Create a schedule for list of ops

Parameters: ops (list of Operations) – The source expression.
Returns: sch – The created schedule.
Return type: schedule.Schedule

class tvm.te.SpecializedCondition(conditions)¶

Specialized condition to enable op specialization.

Methods:

current()

Returns the current specialized condition

static current()¶: Returns the current specialized condition

class tvm.te.TensorSlice(tensor, indices)¶

Auxiliary data structure for enable slicing syntax from tensor.

Methods:

asobject()

Convert slice to object.

Attributes:

dtype

Data content of the tensor.

asobject()¶: Convert slice to object.

property dtype¶: Data content of the tensor.

class tvm.te.Tensor¶

Tensor object, to construct, see function.Tensor

Attributes:

`ndim`	Dimension of the tensor.
`axis`	Axis of the tensor.
`op`	The corressponding `Operation`.
`value_index`	The output value index the tensor corresponds to.
`shape`	The output shape of the tensor.

property ndim¶: Dimension of the tensor.

property axis¶: Axis of the tensor.

property op¶: The corressponding Operation.
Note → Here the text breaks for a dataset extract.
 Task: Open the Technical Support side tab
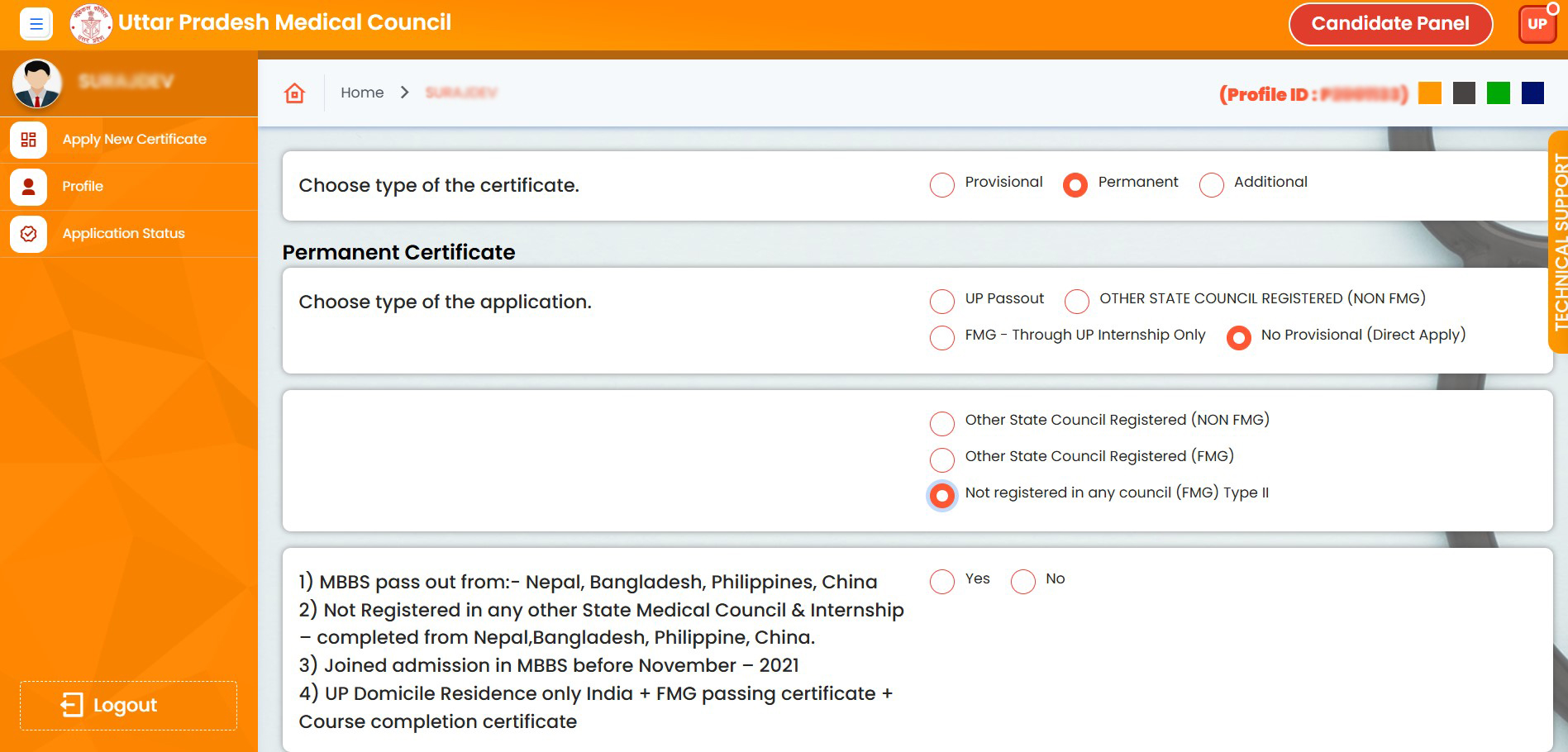point(1558,242)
property value_index¶: The output value index the tensor corresponds to.

property shape¶: The output shape of the tensor.

tvm.te.decl_tensor_intrin(op, fcompute, name='tensor_intrin', binds=None, scalar_params=None, default_buffer_params=None)¶

Declare a tensor intrinsic function.

Parameters

op (Operation) – The symbolic description of the intrinsic operation
fcompute (lambda function of inputs, outputs-> stmt) –
Specifies the IR statement to do the computation. See the following note for function signature of fcompute
Note

Parameters
- ins (list of tvm.tir.Buffer) - Placeholder for each inputs
- outs (list of tvm.tir.Buffer) - Placeholder for each outputs
Returns
- stmt (tvm.tir.Stmt, or tuple of three stmts)
- If a single stmt is returned, it represents the body
- If tuple of three stmts are returned they corresponds to body, reduce_init, reduce_update
name (str, optional) – The name of the intrinsic.
binds (dict of Tensor to tvm.tir.Buffer, optional) – Dictionary that maps the Tensor to Buffer which specified the data layout requirement of the function. By default, a new compact buffer is created for each tensor in the argument.
scalar_params (a list of variables used by op, whose values will be passed) – as scalar_inputs when the tensor intrinsic is called.
default_buffer_params (Optional[dict]) – Dictionary of buffer arguments to be passed when constructing a buffer.

Returns

intrin – A TensorIntrin that can be used in tensorize schedule.

Return type

TensorIntrin

tvm.te.tag_scope(tag)¶

The operator tag scope.

Parameters: tag (str) – The tag name.
Returns: tag_scope – The tag scope object, which can be used as decorator or context manger.
Return type: TagScope

Example

n = te.var('n')
m = te.var('m')
l = te.var('l')
A = te.placeholder((n, l), name='A')
B = te.placeholder((m, l), name='B')
k = te.reduce_axis((0, l), name='k')

with tvm.te.tag_scope(tag='matmul'):
    C = te.compute((n, m), lambda i, j: te.sum(A[i, k] * B[j, k], axis=k))

# or use tag_scope as decorator
@tvm.te.tag_scope(tag="conv")
def compute_relu(data):
    return te.compute(data.shape, lambda *i: tvm.tir.Select(data(*i) < 0, 0.0, data(*i)))

tvm.te.placeholder(shape, dtype=None, name='placeholder')¶

Construct an empty tensor object.

Parameters

shape (Tuple of Expr) – The shape of the tensor
dtype (str, optional) – The data type of the tensor
name (str, optional) – The name hint of the tensor

Returns

tensor – The created tensor

Return type

Tensor

tvm.te.compute(shape, fcompute, name='compute', tag='', attrs=None, varargs_names=None)¶

Construct a new tensor by computing over the shape domain.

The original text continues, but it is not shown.